- [Required work]
Would you please retype the records that follow, word for word?

*****

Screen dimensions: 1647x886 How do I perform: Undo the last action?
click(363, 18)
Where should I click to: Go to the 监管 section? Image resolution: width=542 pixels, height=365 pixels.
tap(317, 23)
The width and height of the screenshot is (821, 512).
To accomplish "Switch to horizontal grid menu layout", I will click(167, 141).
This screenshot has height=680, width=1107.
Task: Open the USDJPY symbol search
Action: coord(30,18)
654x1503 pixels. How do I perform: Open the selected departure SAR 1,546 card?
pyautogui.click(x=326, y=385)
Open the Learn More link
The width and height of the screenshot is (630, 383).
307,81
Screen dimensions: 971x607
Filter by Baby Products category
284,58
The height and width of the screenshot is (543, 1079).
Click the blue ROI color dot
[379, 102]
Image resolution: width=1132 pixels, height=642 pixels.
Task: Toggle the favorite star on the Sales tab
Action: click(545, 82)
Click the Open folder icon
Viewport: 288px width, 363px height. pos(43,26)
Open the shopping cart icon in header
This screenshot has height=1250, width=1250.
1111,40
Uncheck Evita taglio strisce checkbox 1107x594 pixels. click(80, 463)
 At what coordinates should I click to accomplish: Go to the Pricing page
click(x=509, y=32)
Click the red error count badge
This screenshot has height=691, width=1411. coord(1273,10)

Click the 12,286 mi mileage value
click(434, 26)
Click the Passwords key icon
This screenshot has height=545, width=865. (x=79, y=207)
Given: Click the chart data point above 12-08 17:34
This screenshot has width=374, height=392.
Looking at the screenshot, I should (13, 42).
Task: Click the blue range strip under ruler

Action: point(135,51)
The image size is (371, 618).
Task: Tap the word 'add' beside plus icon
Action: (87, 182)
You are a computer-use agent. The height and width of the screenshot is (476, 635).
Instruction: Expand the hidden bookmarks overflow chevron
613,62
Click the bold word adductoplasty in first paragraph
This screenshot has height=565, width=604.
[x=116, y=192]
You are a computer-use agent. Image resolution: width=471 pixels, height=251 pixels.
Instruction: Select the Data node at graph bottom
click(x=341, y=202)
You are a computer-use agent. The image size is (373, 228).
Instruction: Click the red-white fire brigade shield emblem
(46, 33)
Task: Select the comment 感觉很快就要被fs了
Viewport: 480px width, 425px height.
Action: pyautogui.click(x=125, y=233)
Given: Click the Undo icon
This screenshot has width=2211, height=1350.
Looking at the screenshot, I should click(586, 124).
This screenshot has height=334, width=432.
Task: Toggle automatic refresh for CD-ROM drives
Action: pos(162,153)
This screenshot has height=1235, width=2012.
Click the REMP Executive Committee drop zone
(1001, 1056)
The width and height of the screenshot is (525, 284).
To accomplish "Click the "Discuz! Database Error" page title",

*****

- [Answer to the exercise]
Screen dimensions: 1647x886 How do I perform: Undo the last action?
click(363, 18)
Where should I click to: Go to the 监管 section? Image resolution: width=542 pixels, height=365 pixels.
tap(317, 23)
The width and height of the screenshot is (821, 512).
To accomplish "Switch to horizontal grid menu layout", I will click(167, 141).
This screenshot has height=680, width=1107.
Task: Open the USDJPY symbol search
Action: coord(30,18)
654x1503 pixels. How do I perform: Open the selected departure SAR 1,546 card?
pyautogui.click(x=326, y=385)
Open the Learn More link
The width and height of the screenshot is (630, 383).
307,81
Screen dimensions: 971x607
Filter by Baby Products category
284,58
The height and width of the screenshot is (543, 1079).
Click the blue ROI color dot
[379, 102]
Image resolution: width=1132 pixels, height=642 pixels.
Task: Toggle the favorite star on the Sales tab
Action: click(545, 82)
Click the Open folder icon
Viewport: 288px width, 363px height. pos(43,26)
Open the shopping cart icon in header
This screenshot has height=1250, width=1250.
1111,40
Uncheck Evita taglio strisce checkbox 1107x594 pixels. click(80, 463)
 At what coordinates should I click to accomplish: Go to the Pricing page
click(x=509, y=32)
Click the red error count badge
This screenshot has height=691, width=1411. coord(1273,10)

Click the 12,286 mi mileage value
click(434, 26)
Click the Passwords key icon
This screenshot has height=545, width=865. (x=79, y=207)
Given: Click the chart data point above 12-08 17:34
This screenshot has width=374, height=392.
Looking at the screenshot, I should (13, 42).
Task: Click the blue range strip under ruler

Action: point(135,51)
The image size is (371, 618).
Task: Tap the word 'add' beside plus icon
Action: (87, 182)
You are a computer-use agent. The height and width of the screenshot is (476, 635).
Instruction: Expand the hidden bookmarks overflow chevron
613,62
Click the bold word adductoplasty in first paragraph
This screenshot has height=565, width=604.
[x=116, y=192]
You are a computer-use agent. Image resolution: width=471 pixels, height=251 pixels.
Instruction: Select the Data node at graph bottom
click(x=341, y=202)
You are a computer-use agent. The image size is (373, 228).
Instruction: Click the red-white fire brigade shield emblem
(46, 33)
Task: Select the comment 感觉很快就要被fs了
Viewport: 480px width, 425px height.
Action: pyautogui.click(x=125, y=233)
Given: Click the Undo icon
This screenshot has width=2211, height=1350.
Looking at the screenshot, I should click(586, 124).
This screenshot has height=334, width=432.
Task: Toggle automatic refresh for CD-ROM drives
Action: pos(162,153)
This screenshot has height=1235, width=2012.
Click the REMP Executive Committee drop zone
(1001, 1056)
The width and height of the screenshot is (525, 284).
To accomplish "Click the "Discuz! Database Error" page title",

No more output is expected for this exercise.